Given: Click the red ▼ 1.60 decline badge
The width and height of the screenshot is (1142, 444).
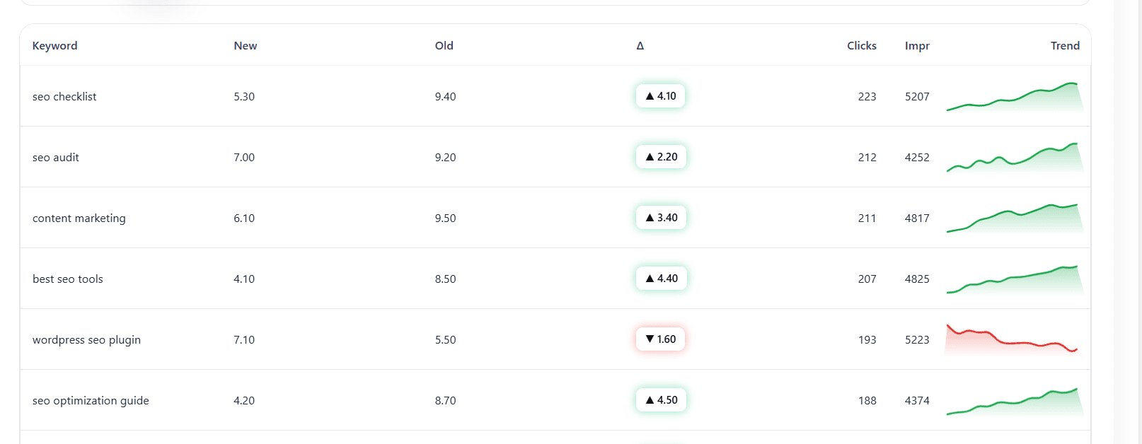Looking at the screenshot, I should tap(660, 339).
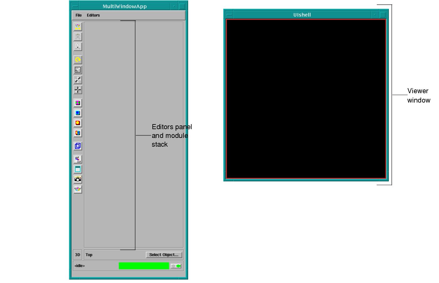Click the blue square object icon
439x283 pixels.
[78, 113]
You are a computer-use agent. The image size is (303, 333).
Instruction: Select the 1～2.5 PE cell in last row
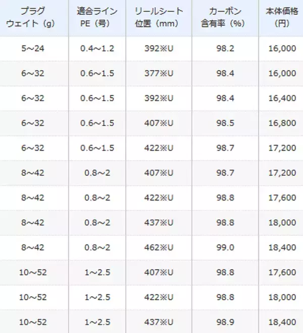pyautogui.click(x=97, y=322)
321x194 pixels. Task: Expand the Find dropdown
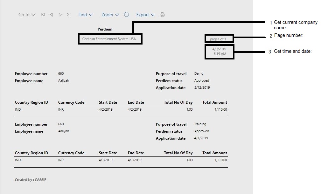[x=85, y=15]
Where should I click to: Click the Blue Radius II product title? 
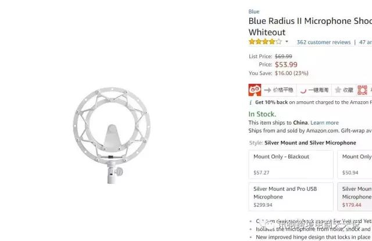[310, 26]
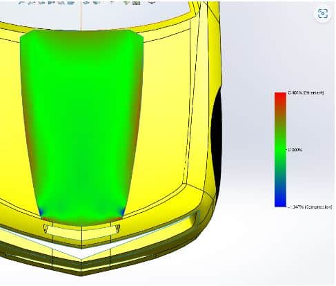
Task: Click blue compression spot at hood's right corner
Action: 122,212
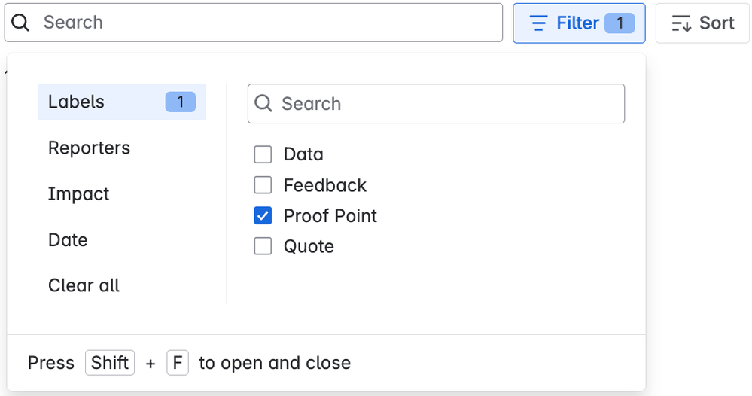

• • • • • • •

=== How to complete this task ===
Please transcribe the listing above verbatim and exclude every picture.

=== Written solution ===
Given: Click the red ▼ 1.60 decline badge
The width and height of the screenshot is (1142, 444).
Looking at the screenshot, I should tap(660, 339).
Click the blue square object icon
439x283 pixels.
[78, 113]
You are a computer-use agent. The image size is (303, 333).
Instruction: Select the 1～2.5 PE cell in last row
pyautogui.click(x=97, y=322)
321x194 pixels. Task: Expand the Find dropdown
[x=85, y=15]
Where should I click to: Click the Blue Radius II product title? 
[310, 26]
Task: Click blue compression spot at hood's right corner
Action: 122,212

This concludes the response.